ISO 27001 vs ISO 27002: A Comparison
Cybersecurity is a constant threat these days. Implementing an Information Security Management System (ISMS) can help companies manage information security risks, but for some companies this may be a world that is a bit foreign to them. They will be much aided by way of ISO 27001 (information security) and ISO 27002 (information security controls), which are both standards within the ISO/IEC 27000 family, designed to help organizations keep information assets secure.
Before comparing the two standards it should be noted that although they may commonly be referred to as ISO 27001 and ISO 27002, this is in fact incorrect. Both standards were developed and published jointly by the International Organization for Standardization (ISO) and the International Electrotechnical Commission (IEC) and are correctly titled ISO/IEC 27001 and ISO/IEC 27002. However, many still refer to the two standards as ISO 27001 and ISO 27002.
Understanding the differences between ISO 27001 and ISO 27002 is key to implementing the right information security management practices.
What is ISO/IEC 27001?
In order to address the threats to information security and to comply with national or regional regulations in this area, organizations ideally should adopt an ISMS. ISO/IEC 27001 is the most recognized international standard for ISMS. Among the benefits of ISO/IEC 27001: it assists organizations to establish information security management policy, objectives and processes, and understand how significant aspects can be managed, implement necessary controls and set clear objectives to improve security of information.
It takes a comprehensive approach to information security. Assets that need protection range from digital information, paper documents, and physical assets (computers and networks) to the knowledge of individual employees. Issues to address range from competence development of staff to technical protection against computer fraud.
ISO/IEC 27001 is designed to be compatible and harmonized with other recognized management system standards. It is therefore ideal for integration into existing management systems and processes, even if in other areas.
Discover more about the DNV ISO 27001 internal auditor training course.
What is ISO 27002?
Part of implementing an ISMS is understanding what threats and risks are involved. ISO/IEC 27001 requires organizations to identify information security risks and select appropriate controls to tackle them. In a small or medium-sized business where staff competence is not focused on IT this can be a very daunting prospect. Even for larger organizations with an IT department the full range of risks may not be obvious.
ISO/IEC 27001 contains a helpful element in Annex A which is a list of 93 security controls that an organization may need to consider. It is, however, somewhat sparse in suggesting exactly how the controls can be applied.
ISO/IEC 27002 is a supplementary guidance standard to ISO/IEC 27001 that expands upon the information in Annex A describing each control in more detail and provides a code of practice for information security controls. It offers guidelines and general principles for initiating, implementing, maintaining, and improving information security management within an organization.
Discover more about DNV ISO 27002 training course.
What's the difference between ISO 27001 and ISO 27002?

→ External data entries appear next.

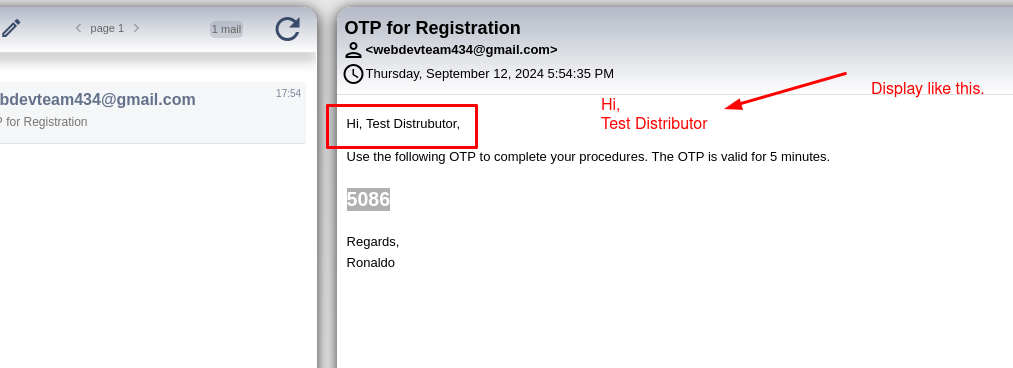Image resolution: width=1013 pixels, height=368 pixels.
Task: Go to the previous page chevron
Action: (78, 28)
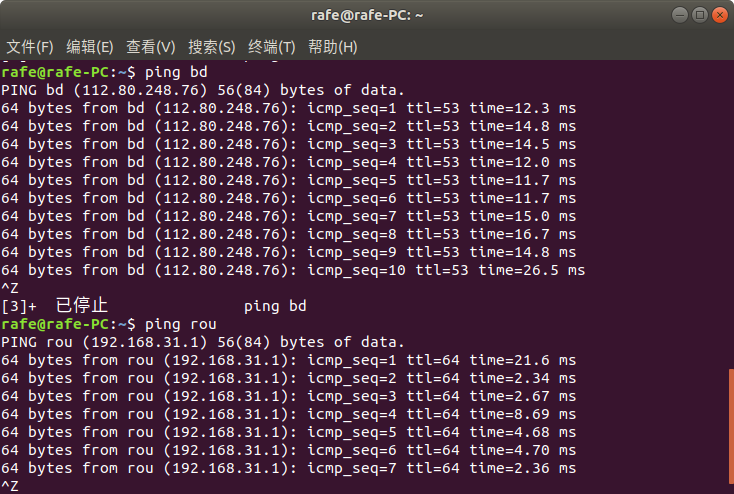Click the final ^Z line at bottom
The width and height of the screenshot is (734, 494).
coord(10,486)
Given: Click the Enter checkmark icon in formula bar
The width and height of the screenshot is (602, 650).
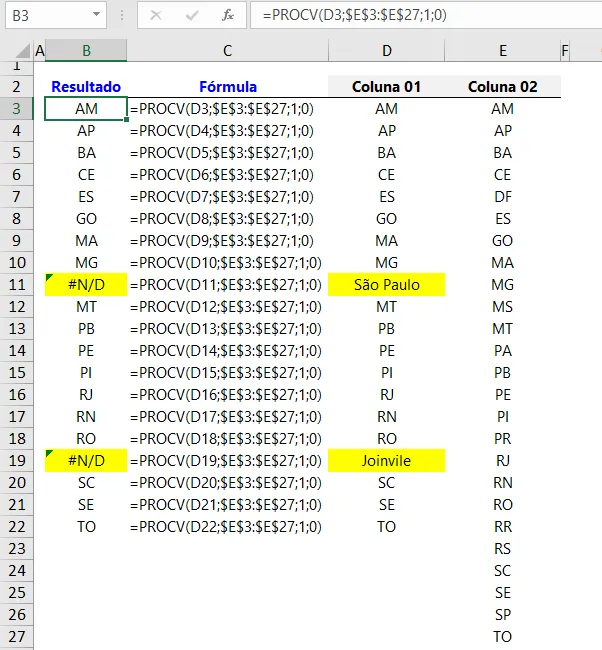Looking at the screenshot, I should [x=192, y=15].
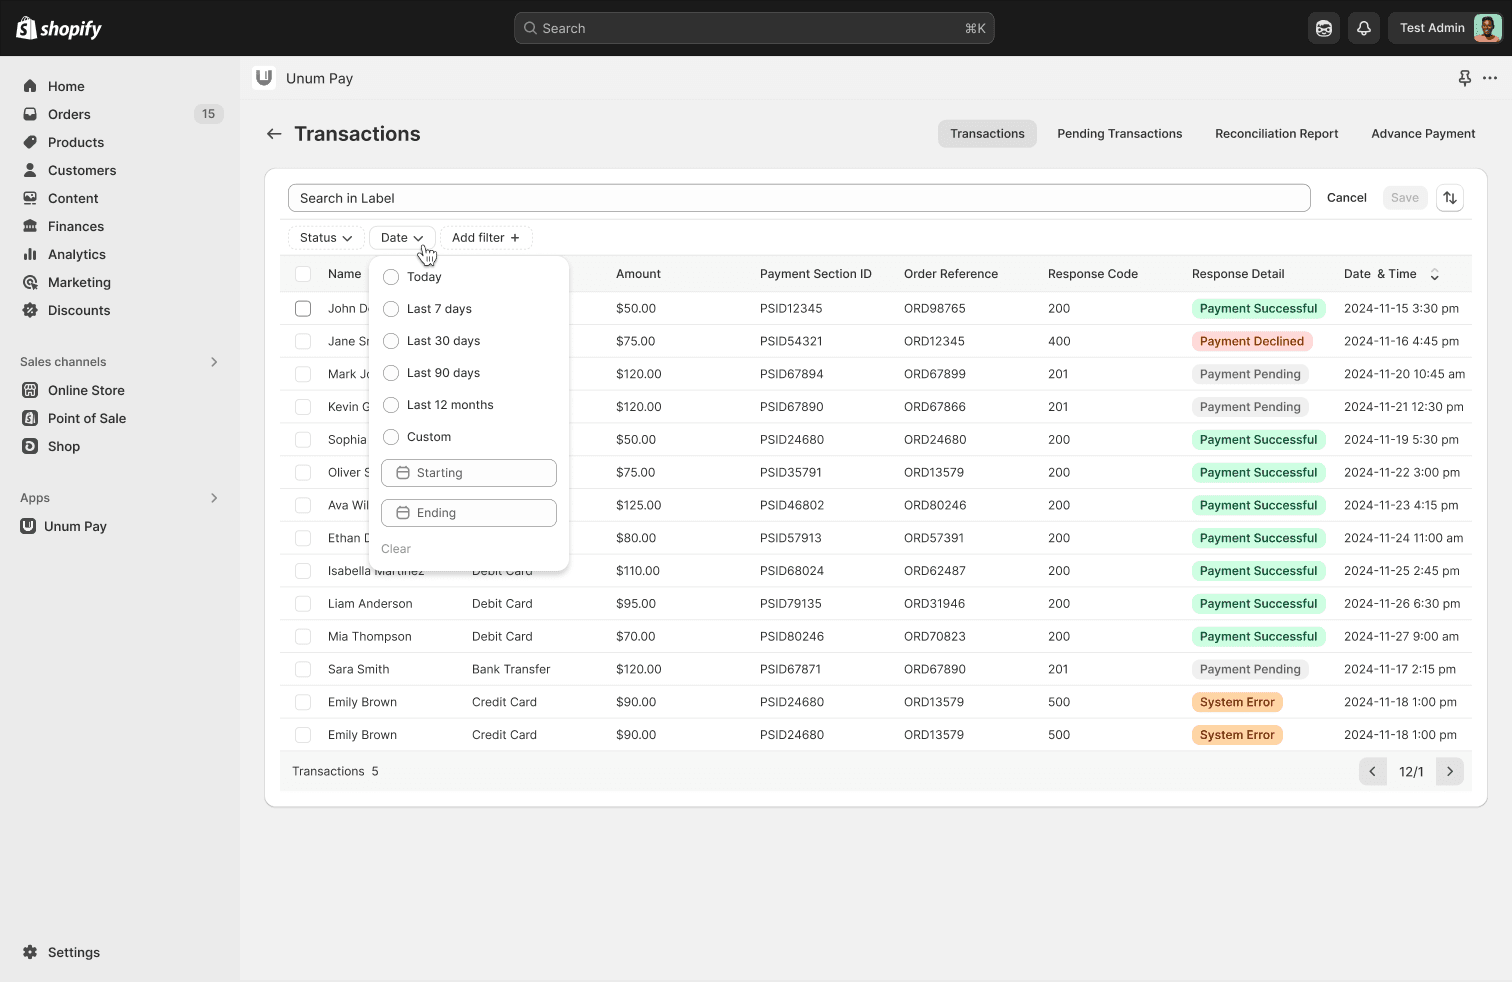Screen dimensions: 1512x982
Task: Go back using the Transactions arrow
Action: click(274, 134)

The main difference between ISO/IEC 27001 and ISO/IEC 27002 lies in their focus and application. ISO/IEC 27001 is a certifiable standard that sets out the criteria for an ISMS. It includes requirements for establishing, implementing, maintaining, and continually improving an ISMS. Organizations that achieve certification are able to easily demonstrate to stakeholders that they take information security seriously. This can provide reassurance to customers and business partners and satisfy regulators that the organization meets statutory requirements.
On the other hand, ISO/IEC 27002 is not a certifiable standard but is a comprehensive guidance document that outlines best practices for information security controls that should be considered within the context of the organization's ISMS. It covers key cybersecurity aspects including access control, cryptography, human resource security, and incident response. By making use of ISO/IEC 27002 guidelines, companies can take a proactive approach to cybersecurity risk management and protect critical information from unauthorized access and loss.
When should businesses use each standard?
ISO/IEC 27001 should be used by organizations that wish to establish a formal ISMS and seek certification by an independent third party to demonstrate compliance with information security best practices. This can be a ‘ticket-to-trade’ in many instances as customers and stakeholders look to protect their own valuable and personal data. Besides that consideration, it can aid in protecting the business by providing business continuity strategies and resilience.
ISO/IEC 27002 is best used as a reference for selecting and implementing controls within the ISMS based on ISO 27001's requirements. It can be particularly useful for organizations that are looking to improve their information security management practices without necessarily seeking certification. Even if not seeking ISO/IEC 27001 certification, adopting the controls set out in ISO/IEC 27002 will provide the organization with a degree of protection from cyber threats.
Both standards are regularly updated to take account of new developments and practices in a fast evolving field of threats and demands.